Collected data
=== Begin Enclosure ===

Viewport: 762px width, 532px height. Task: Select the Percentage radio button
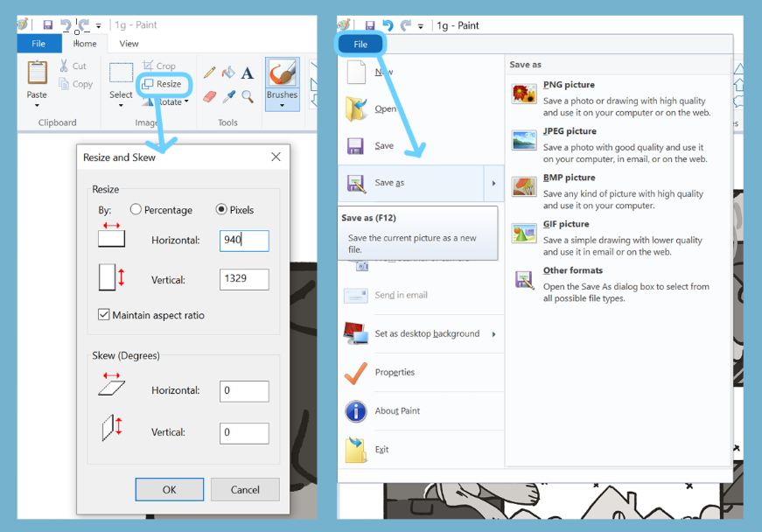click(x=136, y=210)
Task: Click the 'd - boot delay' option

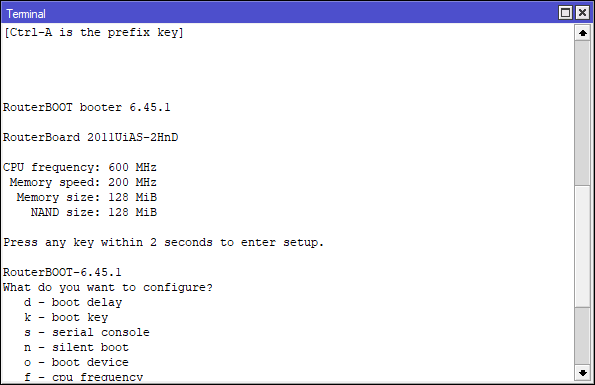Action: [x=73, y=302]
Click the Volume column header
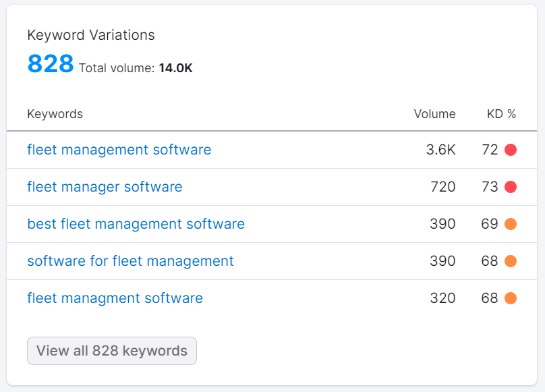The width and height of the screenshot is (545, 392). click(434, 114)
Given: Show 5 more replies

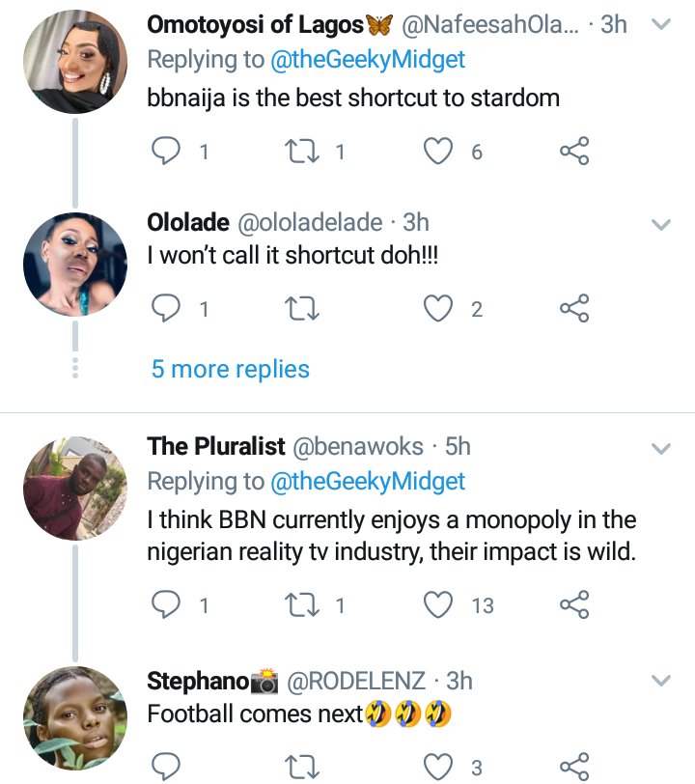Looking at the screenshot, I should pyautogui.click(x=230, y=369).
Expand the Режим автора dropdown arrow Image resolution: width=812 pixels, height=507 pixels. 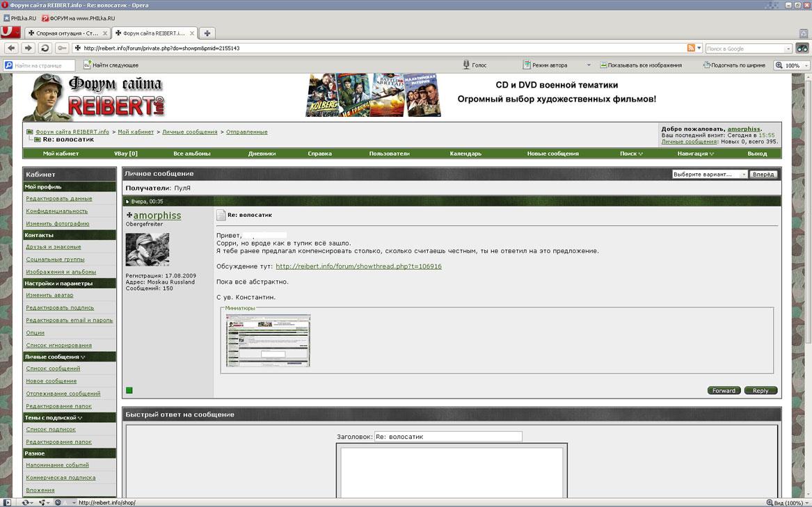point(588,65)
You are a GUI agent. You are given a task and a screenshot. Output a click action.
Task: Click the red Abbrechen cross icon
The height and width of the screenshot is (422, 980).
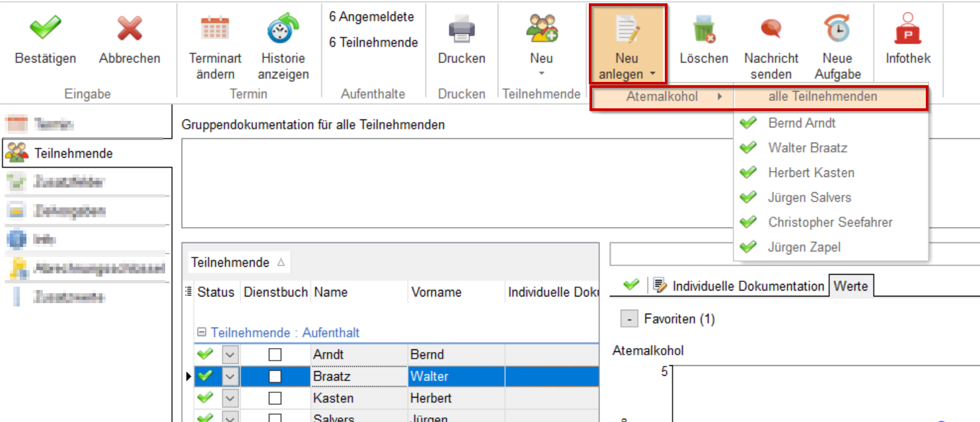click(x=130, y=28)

=== End Enclosure ===

Copy the final portion of the records: every line from the one containing "Task: Click the red Abbrechen cross icon" through the last, word for word, without pictures.

Task: Click the red Abbrechen cross icon
The height and width of the screenshot is (422, 980).
click(x=130, y=28)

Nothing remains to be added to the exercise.